*Goal of the exercise:*
Retype the passage on FinCEN's customer due diligence rule word for word, in full.

*Source passage:*

┄┄┄┄┄┄

Complying with FinCEN’s Customer Due Diligence Requirements: Check for a PULSE
May 11, 2018, was the effective date of FinCEN’s new Customer Due Diligence Requirements for Financial Institutions (the “Rule”) and banks, broker-dealers, mutual funds and other covered financial institutions subject to the Rule must ensure that their internal policies and procedures have been brought into compliance. In basic terms, the Rule requires covered financial institutions to obtain and verify the identities of natural persons who own or control legal entity customers. As at least one commenter has noted, the Rule essentially requires financial institutions to “find the beating heart” in each corporate account as part of the regulatory effort to prevent potential bad actors from accessing and abusing the financial system anonymously.
How will your financial institution find the beating hearts within its corporate clients? You may recall a simple way to determine whether a human heart is beating: check for a pulse. When assessing your organization’s compliance with the Rule, check for a PULSE: Procedures, Uncover beneficial owners, Legal entities, Services sought and Exclusions as described below.
Prior to the Rule’s effectiveness, FinCEN regulations required covered financial institutions (“CFIs”) to maintain anti-money laundering (“AML”) programs incorporating four core pillars: internal controls, independent testing, a designated compliance official and employee training. The Rule explicitly creates a fifth AML program pillar that requires CFIs to implement and maintain appropriate written risk-based procedures for conducting ongoing customer due diligence. The AML procedures must be reasonably designed to identify and verify the beneficial owners of each legal entity customer at the time of account opening unless an exclusion or exemption applies to the customer or the customer account.

┄┄┄┄┄┄

*Data excerpt:*
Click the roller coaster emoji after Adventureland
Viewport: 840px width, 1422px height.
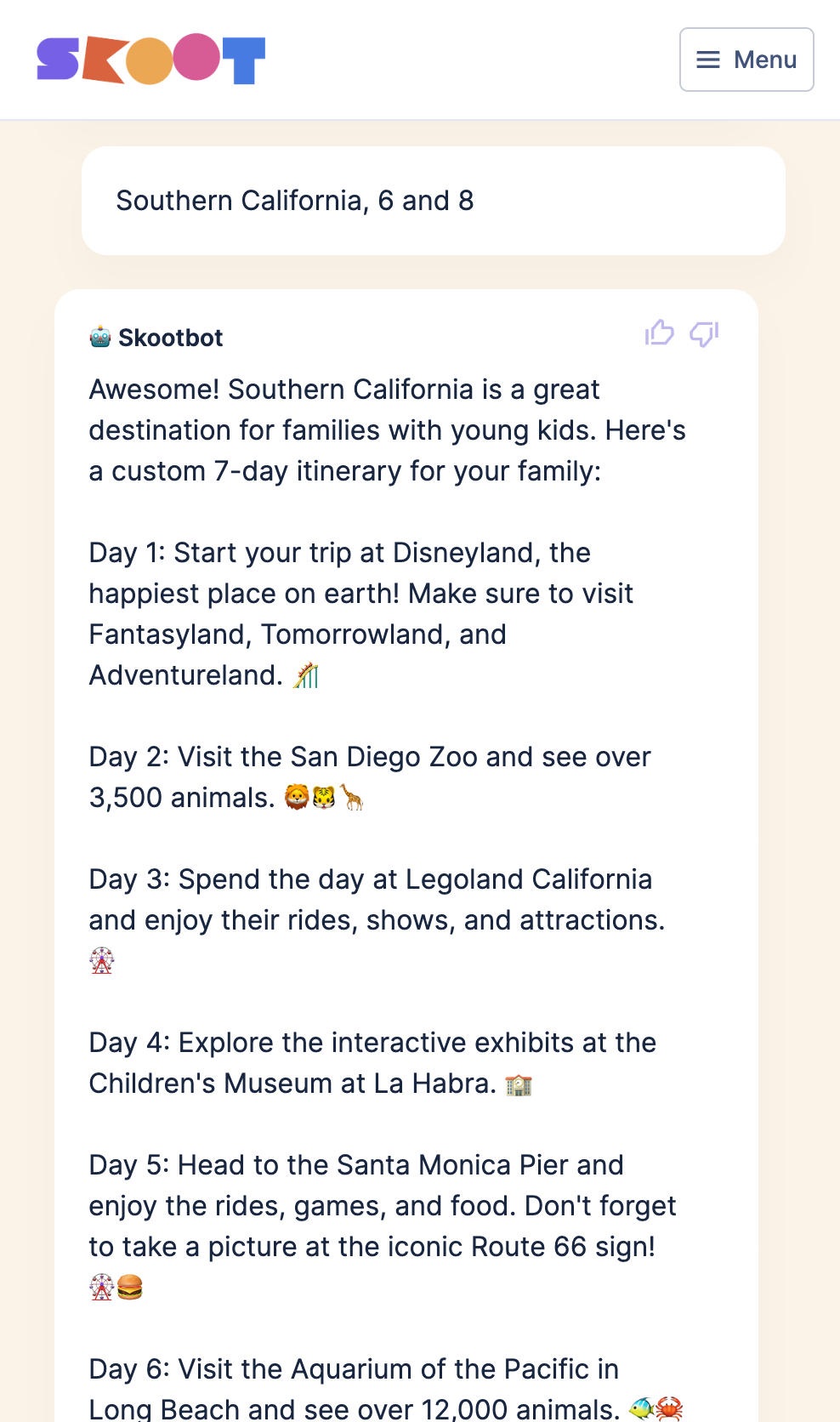(x=306, y=676)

┄┄┄┄┄┄

*Expected answer:*
Complying with FinCEN’s Customer Due Diligence Requirements: Check for a PULSE
May 11, 2018, was the effective date of FinCEN’s new Customer Due Diligence Requirements for Financial Institutions (the “Rule”) and banks, broker-dealers, mutual funds and other covered financial institutions subject to the Rule must ensure that their internal policies and procedures have been brought into compliance. In basic terms, the Rule requires covered financial institutions to obtain and verify the identities of natural persons who own or control legal entity customers. As at least one commenter has noted, the Rule essentially requires financial institutions to “find the beating heart” in each corporate account as part of the regulatory effort to prevent potential bad actors from accessing and abusing the financial system anonymously.
How will your financial institution find the beating hearts within its corporate clients? You may recall a simple way to determine whether a human heart is beating: check for a pulse. When assessing your organization’s compliance with the Rule, check for a PULSE: Procedures, Uncover beneficial owners, Legal entities, Services sought and Exclusions as described below.
Prior to the Rule’s effectiveness, FinCEN regulations required covered financial institutions (“CFIs”) to maintain anti-money laundering (“AML”) programs incorporating four core pillars: internal controls, independent testing, a designated compliance official and employee training. The Rule explicitly creates a fifth AML program pillar that requires CFIs to implement and maintain appropriate written risk-based procedures for conducting ongoing customer due diligence. The AML procedures must be reasonably designed to identify and verify the beneficial owners of each legal entity customer at the time of account opening unless an exclusion or exemption applies to the customer or the customer account.